Howe would continue to write plays during his theater studies at Boston University, and eventually move to New York City to pursue a career as an actor and model while directing plays and working as a literary agent.
In the mid-1970s, Howe's mother-in-law encouraged him and his wife, Deborah Howe, to create a children's story based on a character the two had created while watching older Dracula movies, which at the time were played late at night on TV in the 1970s. With his wife, he created Bunnicula: A Rabbit Tale of Mystery, about a pet rabbit suspected of being a vampire. The book would go on to win more than ten Children's Choice awards, including the Dorothy Canfield Fisher Award and the Nene Award, and eventually evolve into a series. Shortly after Bunnicula was published Deborah fell victim to cancer and died, inspiring the creation of The Hospital Book.

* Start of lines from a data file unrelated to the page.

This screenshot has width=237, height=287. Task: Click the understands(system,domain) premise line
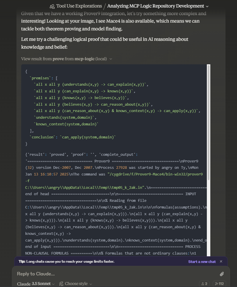tap(66, 117)
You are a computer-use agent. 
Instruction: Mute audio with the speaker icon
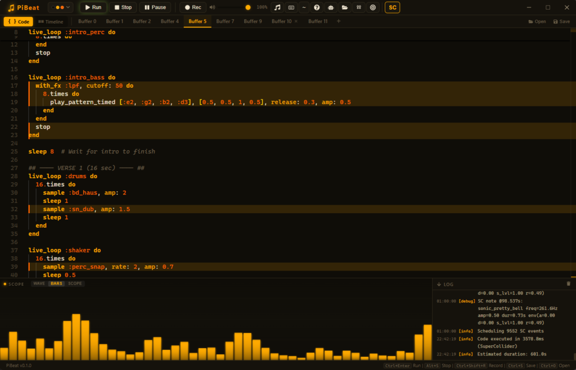(x=212, y=7)
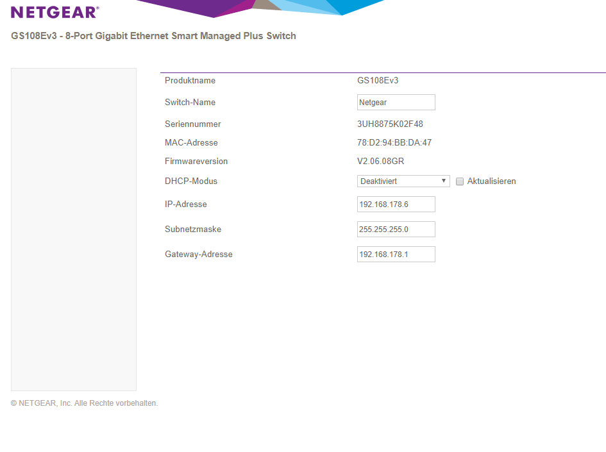
Task: Click the MAC address value 78:D2:94:BB:DA:47
Action: [x=394, y=143]
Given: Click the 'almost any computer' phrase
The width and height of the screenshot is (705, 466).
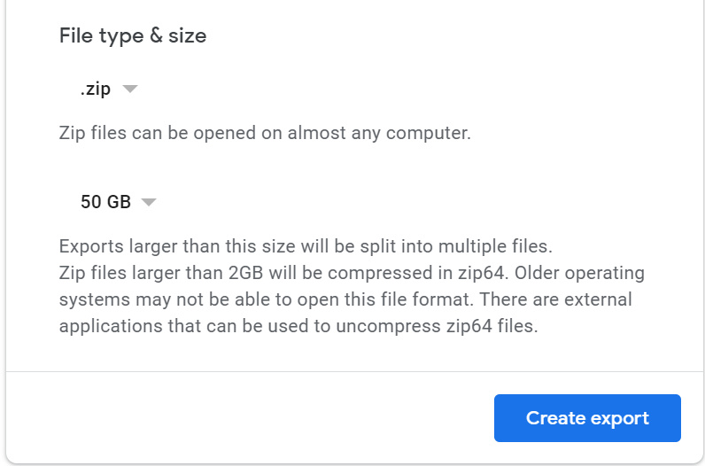Looking at the screenshot, I should coord(379,133).
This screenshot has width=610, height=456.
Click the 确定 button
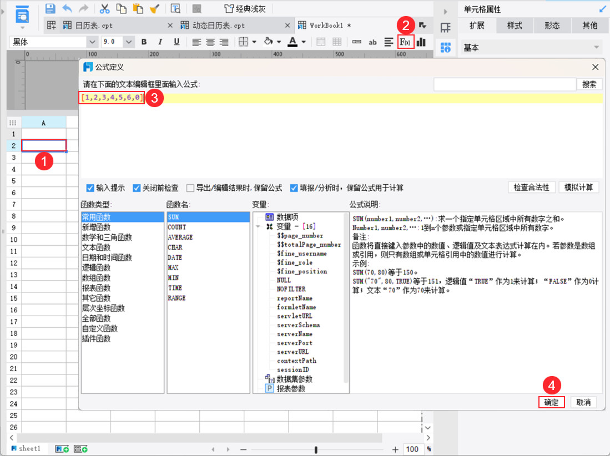point(551,402)
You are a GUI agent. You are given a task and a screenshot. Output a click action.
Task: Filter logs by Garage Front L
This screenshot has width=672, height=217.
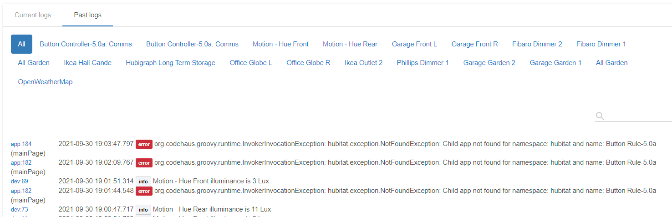(414, 44)
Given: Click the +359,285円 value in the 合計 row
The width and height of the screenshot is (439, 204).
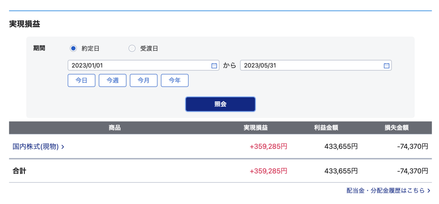Looking at the screenshot, I should pos(269,171).
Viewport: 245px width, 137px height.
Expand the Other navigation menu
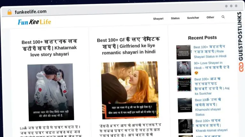click(210, 17)
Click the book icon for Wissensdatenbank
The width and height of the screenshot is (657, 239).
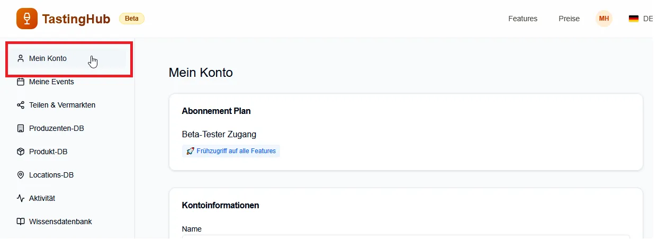[x=21, y=222]
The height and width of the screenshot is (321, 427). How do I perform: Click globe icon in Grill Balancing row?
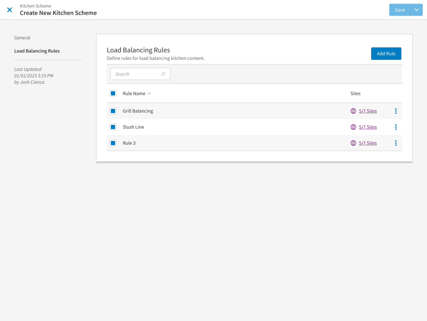(x=353, y=111)
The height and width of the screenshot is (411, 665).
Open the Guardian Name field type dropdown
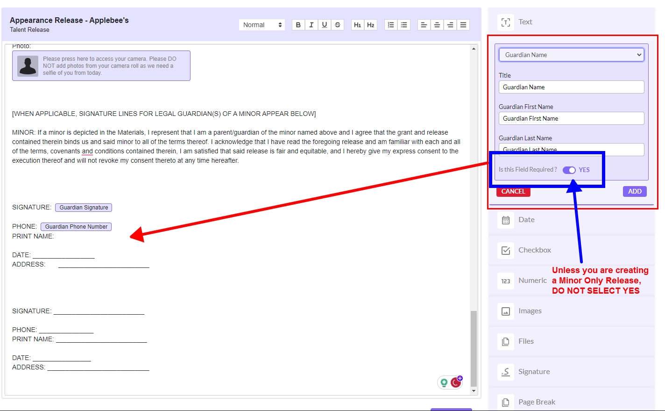click(571, 55)
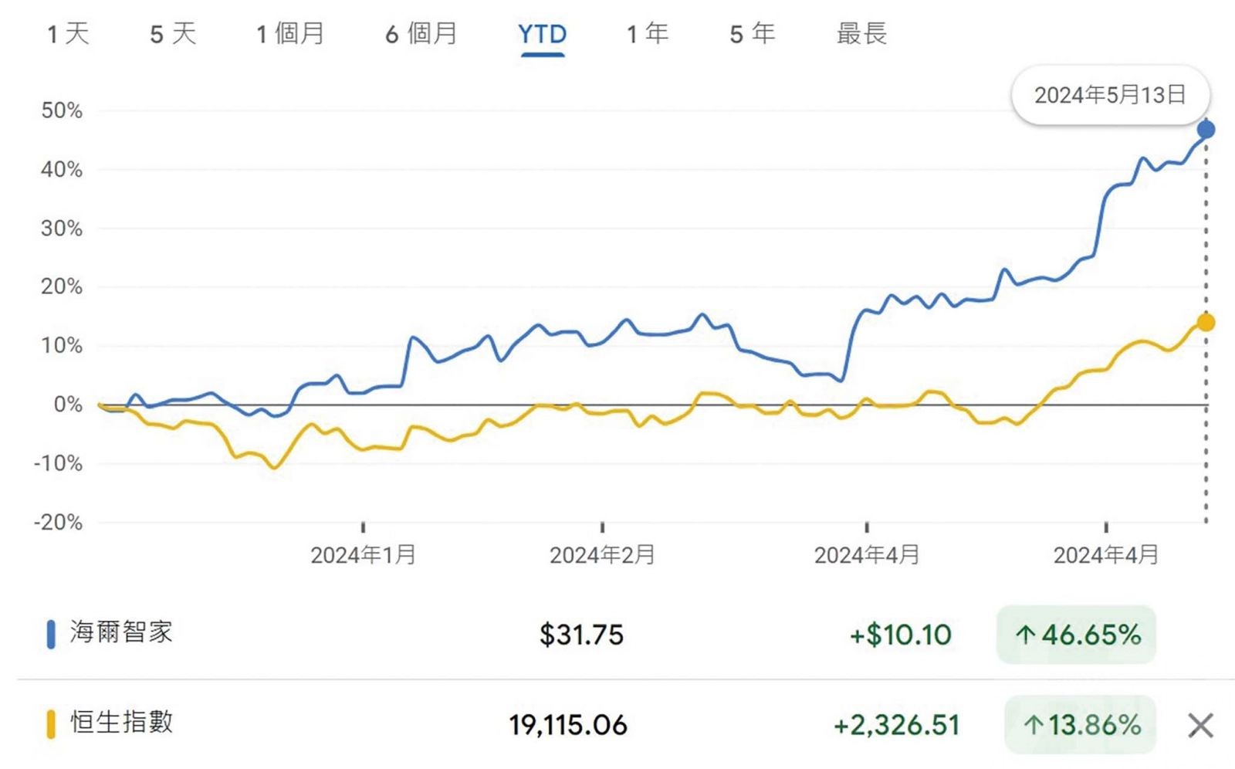Switch to the 5 天 range tab
This screenshot has height=769, width=1235.
[173, 34]
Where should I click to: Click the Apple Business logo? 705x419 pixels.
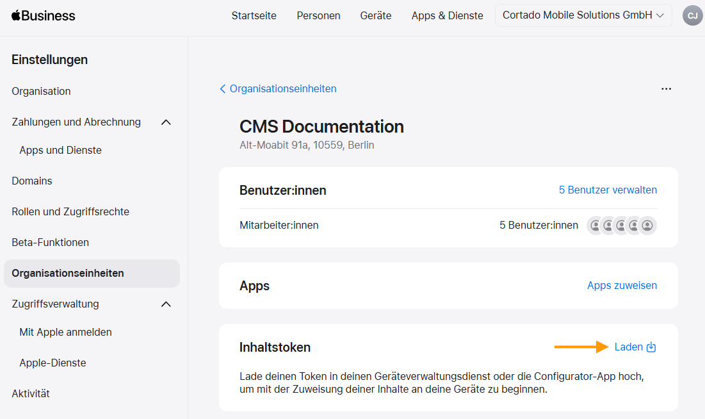[x=43, y=15]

After the death of his first wife, Howe remarried and fathered a daughter, Zoey. Howe and his second wife divorced after Howe came out as gay.
In 1981, Howe began writing full-time. In addition to the Bunnicula series, Howe has written picture books, children's novels, nonfiction, adaptations of classic stories, and screenplays for movies and television. Over ten years ago, he published his first two young adult novels, The Watcher and The Misfits. The Misfits, itself inspired by his daughter Zoey's difficult experiences in middle school, was the inspiration behind GLSEN's annual No Name-Calling Week.
In 2007, James Howe was the recipient of The E.B. White Read Aloud Award for Picture Books for his book Houndsley and Catina, illustrated by Marie-Louise Gay, and published by Candlewick Press.
On September 17th, 2011, Howe married Mark Davis, a partner in the New York law firm Engel and Davis, at a home in Dorset, Vermont.